Material for this task:
===============

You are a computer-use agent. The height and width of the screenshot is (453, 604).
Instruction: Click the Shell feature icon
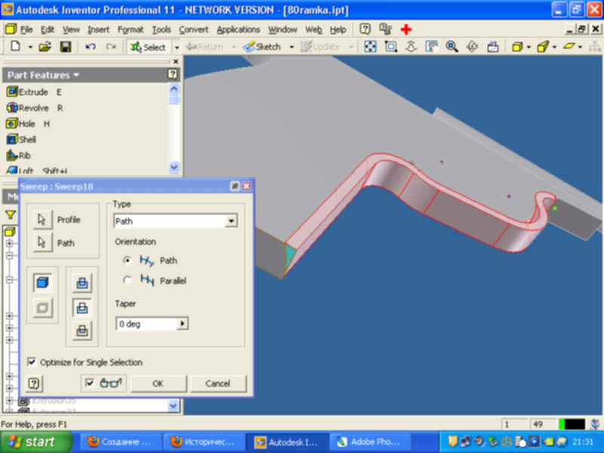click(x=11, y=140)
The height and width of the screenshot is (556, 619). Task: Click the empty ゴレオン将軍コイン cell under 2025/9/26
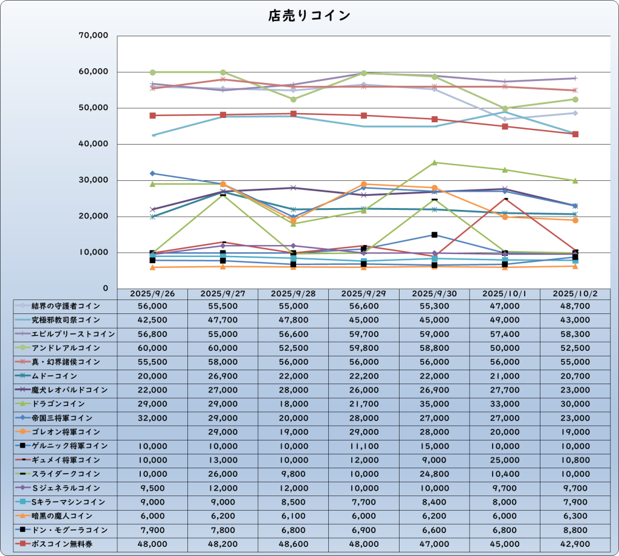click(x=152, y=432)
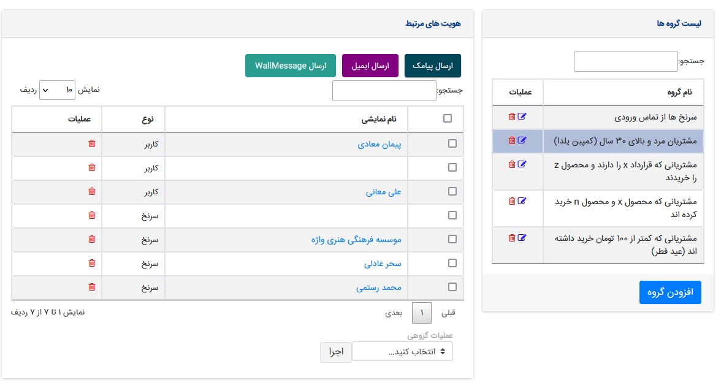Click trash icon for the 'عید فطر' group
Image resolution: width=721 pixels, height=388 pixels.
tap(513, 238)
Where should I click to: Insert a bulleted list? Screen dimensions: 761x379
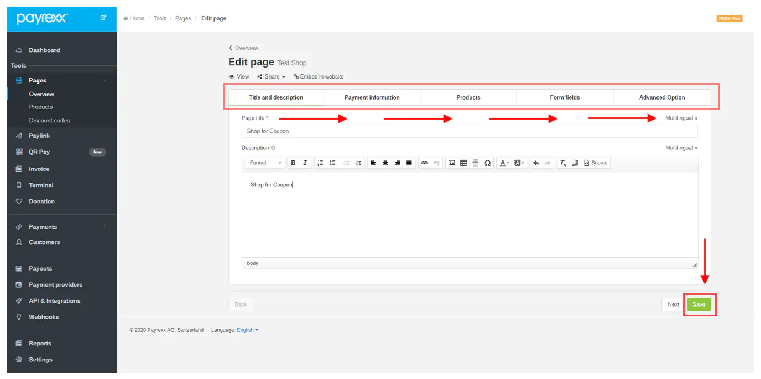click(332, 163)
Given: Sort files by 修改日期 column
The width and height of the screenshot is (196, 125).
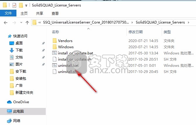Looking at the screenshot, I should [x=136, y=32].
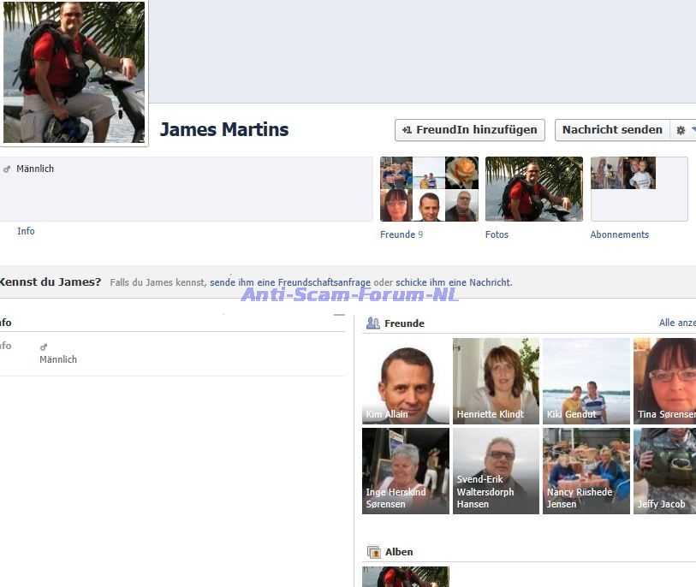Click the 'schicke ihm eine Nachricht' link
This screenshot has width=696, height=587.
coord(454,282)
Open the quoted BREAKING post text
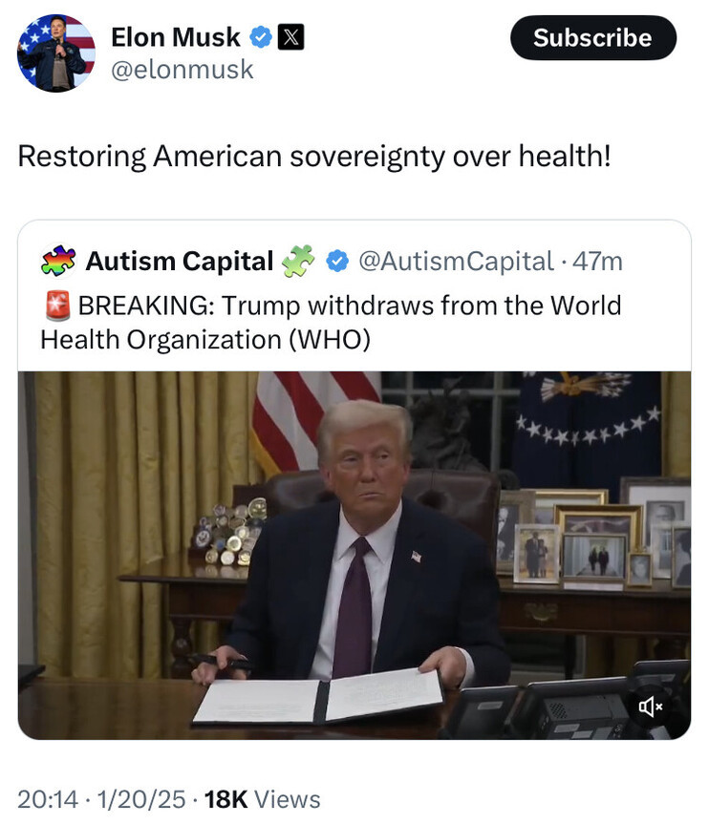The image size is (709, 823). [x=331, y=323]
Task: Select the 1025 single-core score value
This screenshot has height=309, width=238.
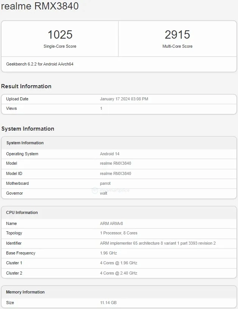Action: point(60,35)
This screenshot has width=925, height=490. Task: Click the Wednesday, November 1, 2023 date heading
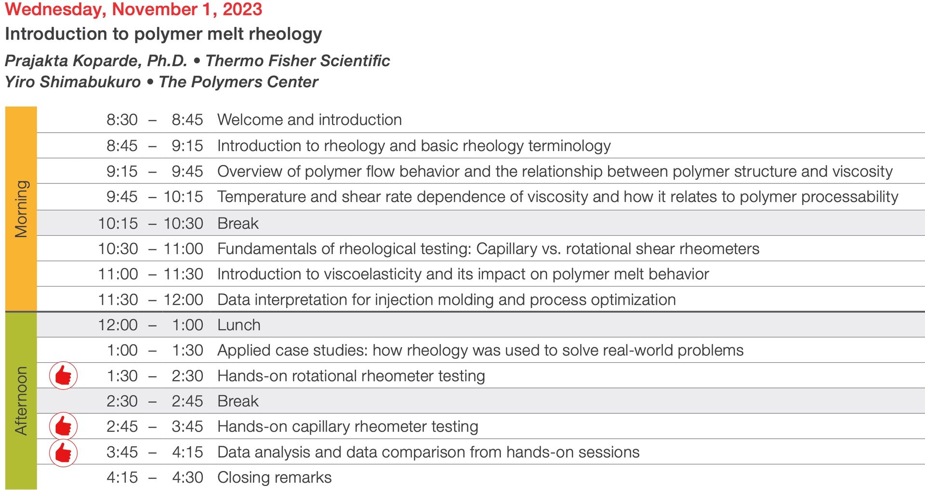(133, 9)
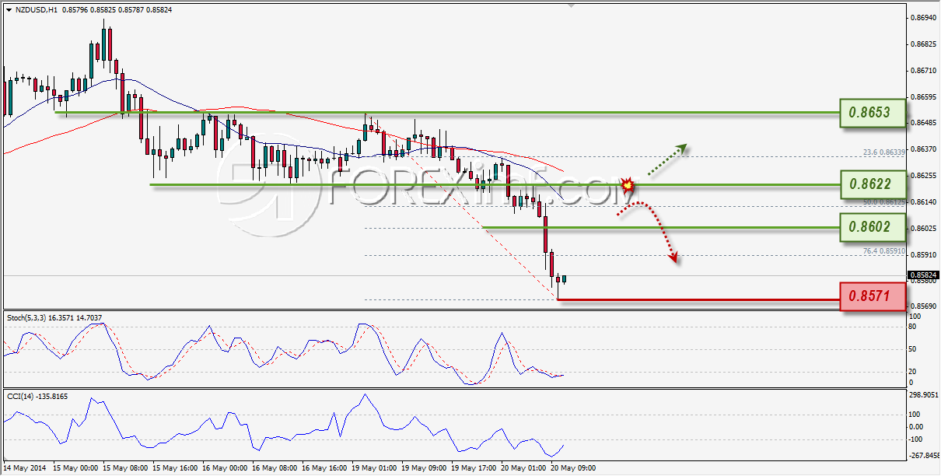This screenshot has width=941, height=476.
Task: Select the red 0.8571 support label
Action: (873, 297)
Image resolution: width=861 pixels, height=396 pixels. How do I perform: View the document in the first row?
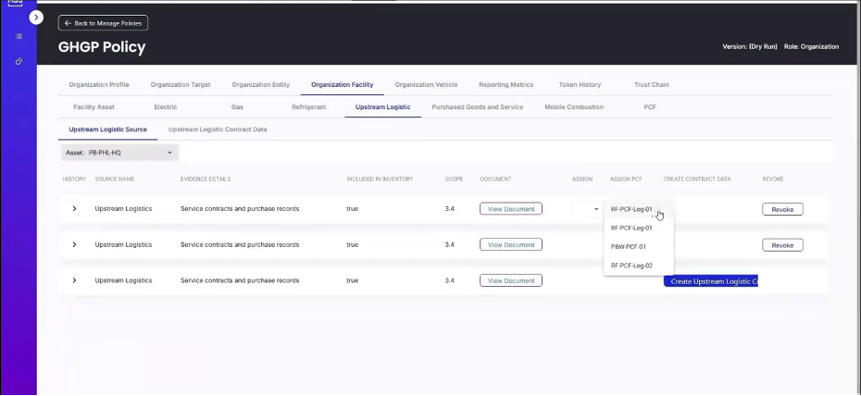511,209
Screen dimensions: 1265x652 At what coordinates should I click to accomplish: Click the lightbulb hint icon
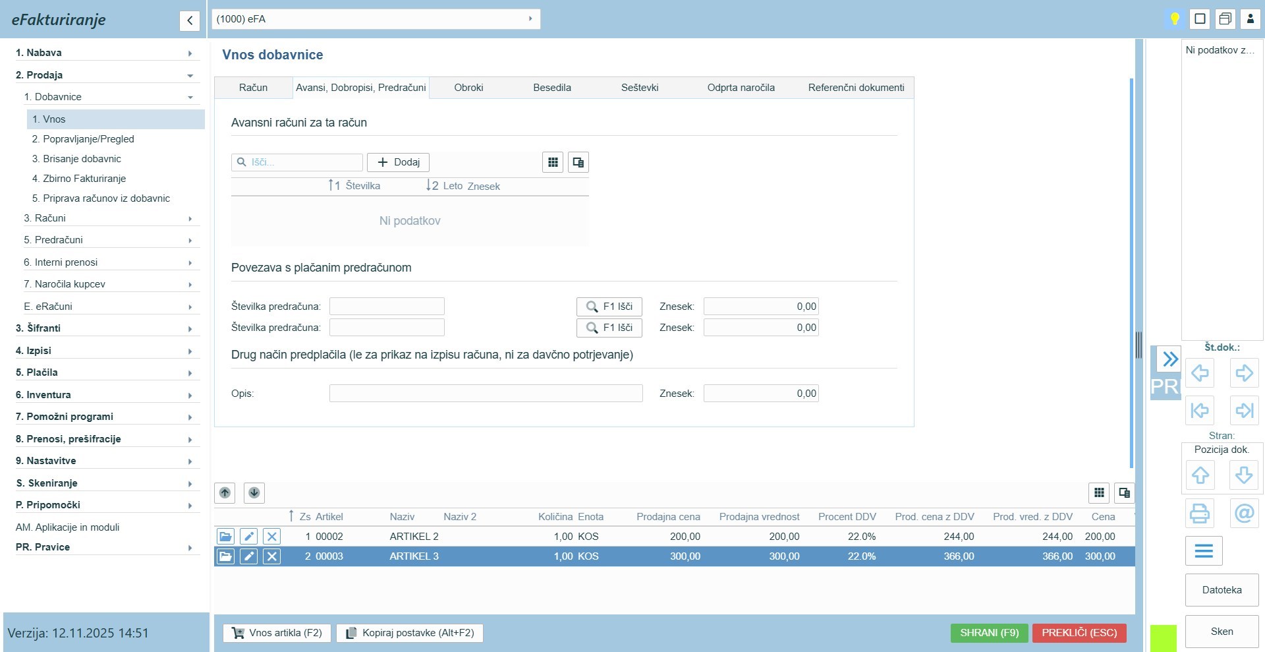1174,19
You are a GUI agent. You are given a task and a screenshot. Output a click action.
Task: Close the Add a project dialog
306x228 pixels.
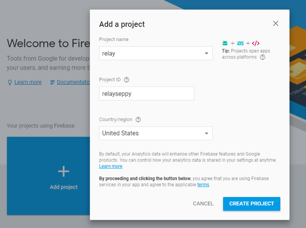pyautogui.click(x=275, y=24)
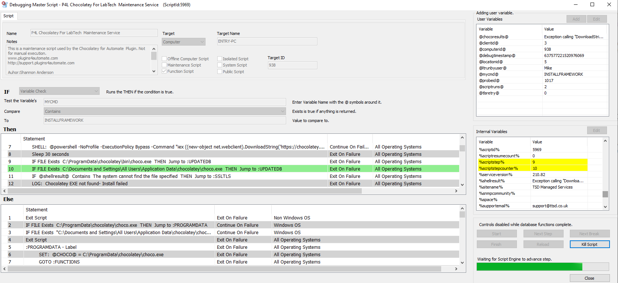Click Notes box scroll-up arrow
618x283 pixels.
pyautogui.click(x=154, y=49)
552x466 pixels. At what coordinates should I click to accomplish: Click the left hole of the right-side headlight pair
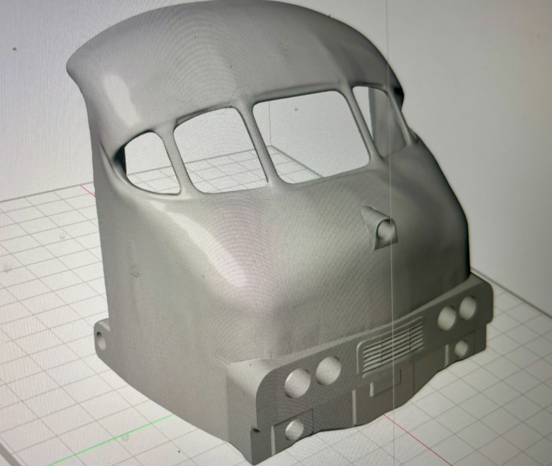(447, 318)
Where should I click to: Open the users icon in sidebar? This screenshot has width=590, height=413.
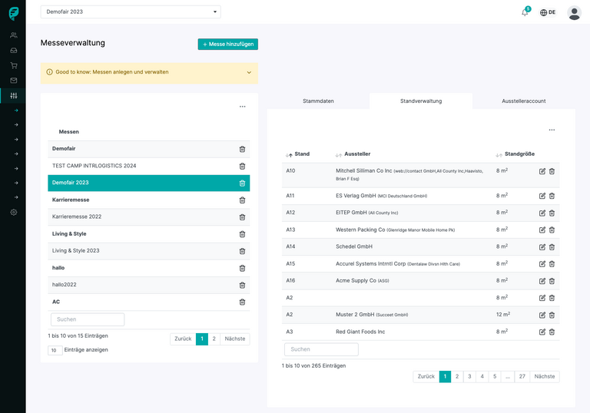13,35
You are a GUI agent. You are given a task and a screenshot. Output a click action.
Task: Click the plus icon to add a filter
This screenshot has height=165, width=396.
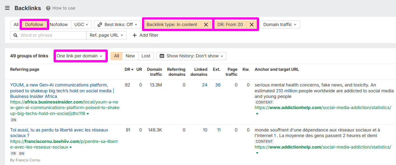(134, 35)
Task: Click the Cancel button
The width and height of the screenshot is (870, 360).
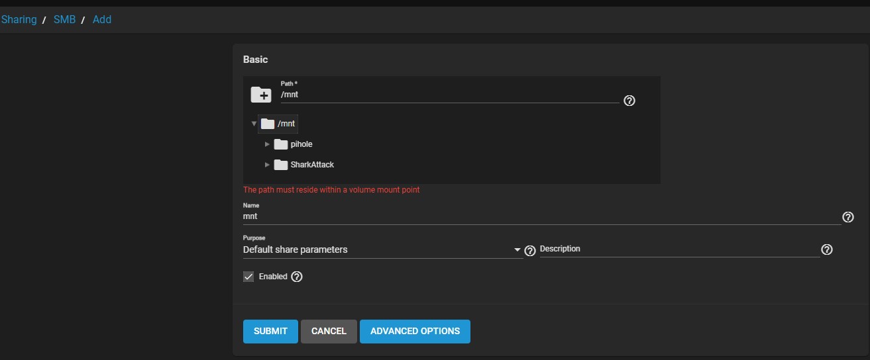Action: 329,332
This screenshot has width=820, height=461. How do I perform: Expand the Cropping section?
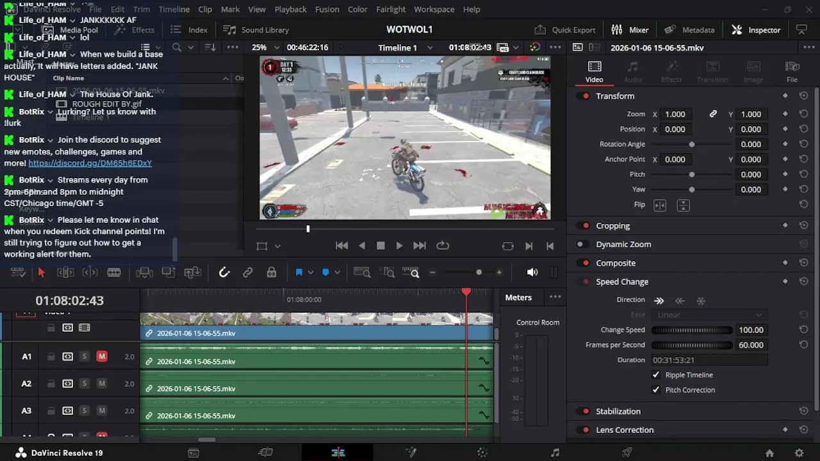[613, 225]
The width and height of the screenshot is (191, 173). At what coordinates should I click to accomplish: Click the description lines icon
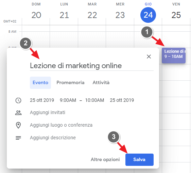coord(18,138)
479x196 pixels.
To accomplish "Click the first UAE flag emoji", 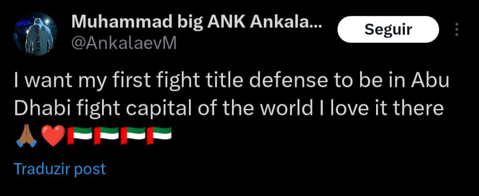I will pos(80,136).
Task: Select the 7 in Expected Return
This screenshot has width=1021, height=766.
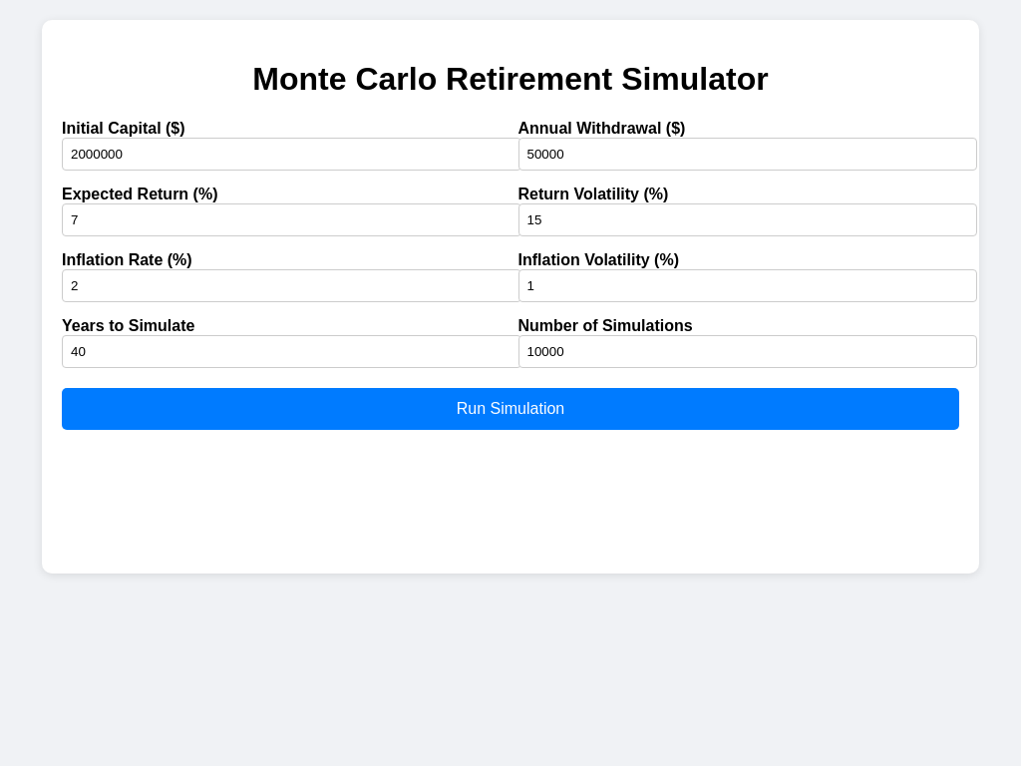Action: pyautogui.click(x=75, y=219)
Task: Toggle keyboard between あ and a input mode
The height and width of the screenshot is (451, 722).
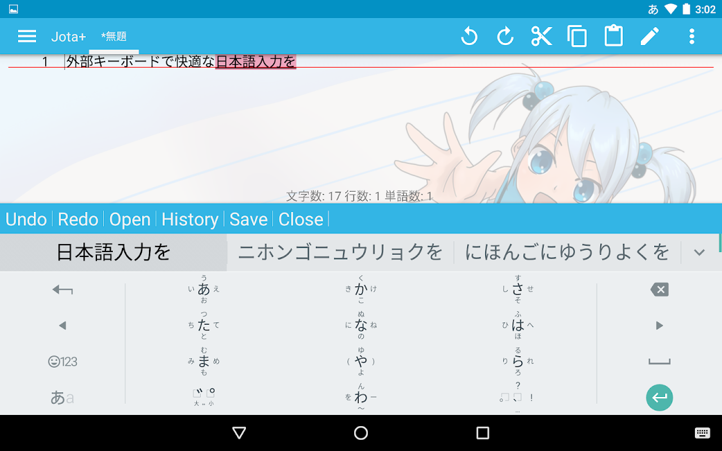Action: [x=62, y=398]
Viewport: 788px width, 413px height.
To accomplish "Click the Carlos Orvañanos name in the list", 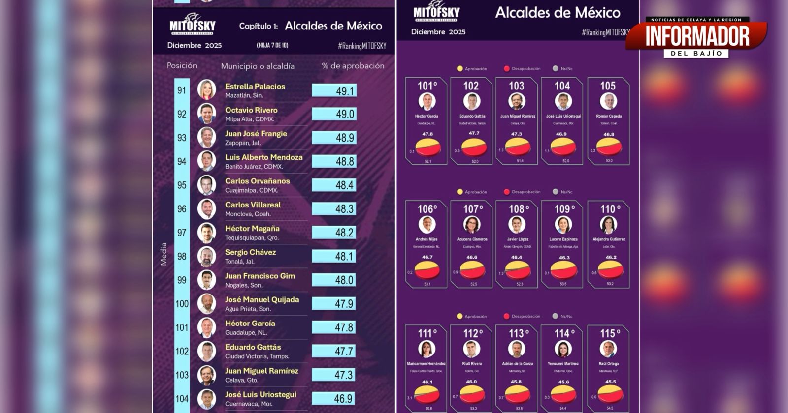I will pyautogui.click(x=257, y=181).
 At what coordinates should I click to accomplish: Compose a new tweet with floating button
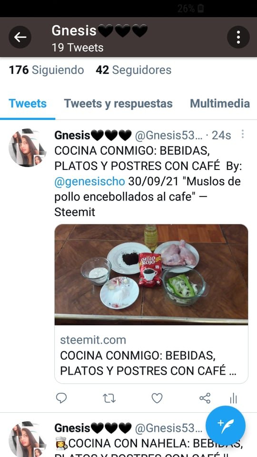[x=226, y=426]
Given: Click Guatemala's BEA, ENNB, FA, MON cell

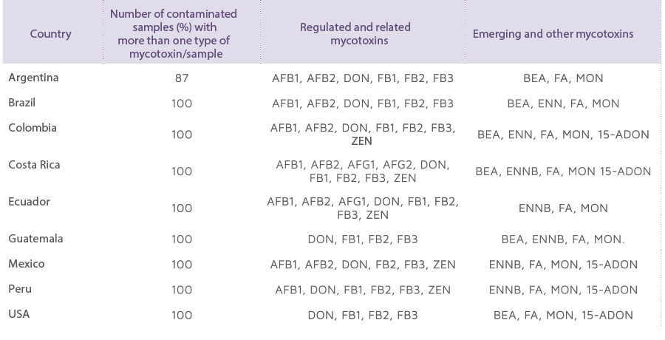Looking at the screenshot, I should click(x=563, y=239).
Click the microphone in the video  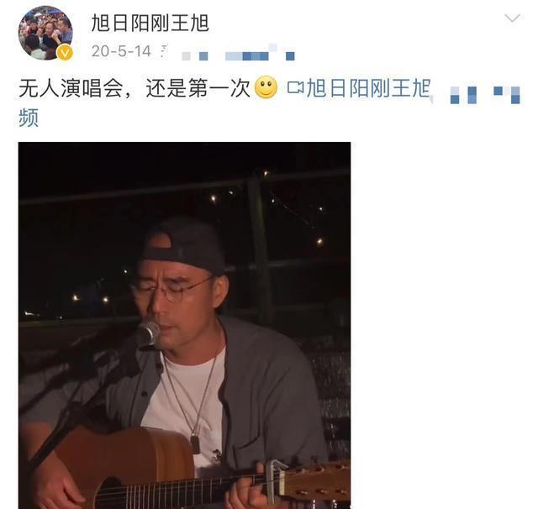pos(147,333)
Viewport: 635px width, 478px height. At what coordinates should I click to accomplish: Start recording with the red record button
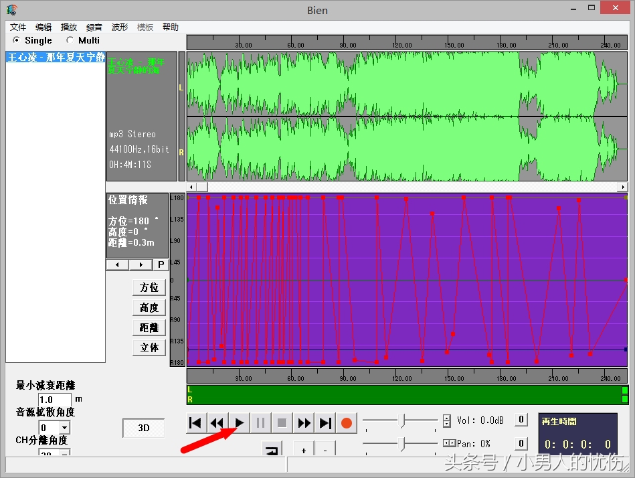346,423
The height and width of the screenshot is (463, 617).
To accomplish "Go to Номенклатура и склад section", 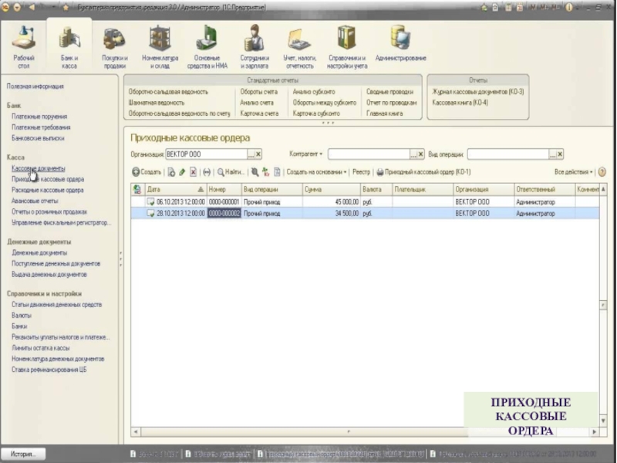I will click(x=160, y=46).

===============

Required action:
Return only the part above that opens with the line containing "This screenshot has width=925, height=490." and closes with the line containing "Task: Close the Add a project dialog", exactly and with both ends, skipping the pictures.

Your response:
This screenshot has width=925, height=490. Task: Click the Wednesday, November 1, 2023 date heading
(133, 9)
This screenshot has width=941, height=476.
Task: Select the red 0.8571 support label
Action: (873, 297)
Image resolution: width=861 pixels, height=396 pixels. How do I perform: View the document in the first row?
511,209
Screen dimensions: 1265x652 At what coordinates should I click to accomplish: Click the lightbulb hint icon
1174,19
You are a GUI agent. You are given a task and a screenshot. Output a click action.
Task: Close the Add a project dialog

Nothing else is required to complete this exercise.